— Work to complete —
Restate the listing below word for word; no pictures belong in the copy.

— Material shown —
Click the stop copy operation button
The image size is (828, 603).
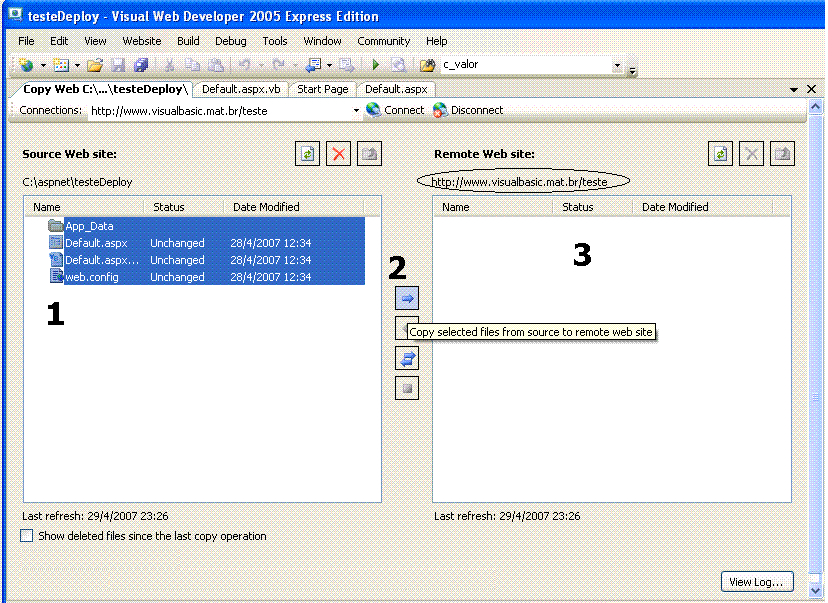(x=407, y=388)
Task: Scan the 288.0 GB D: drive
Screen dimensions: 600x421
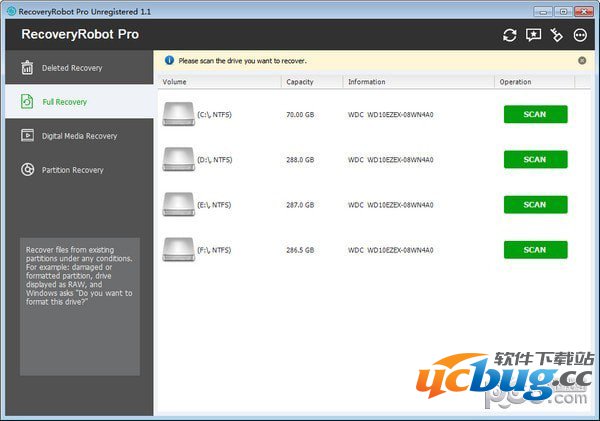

— Answer box —
Click the stop copy operation button
The image size is (828, 603).
(x=407, y=388)
Task: Scan the 288.0 GB D: drive
Screen dimensions: 600x421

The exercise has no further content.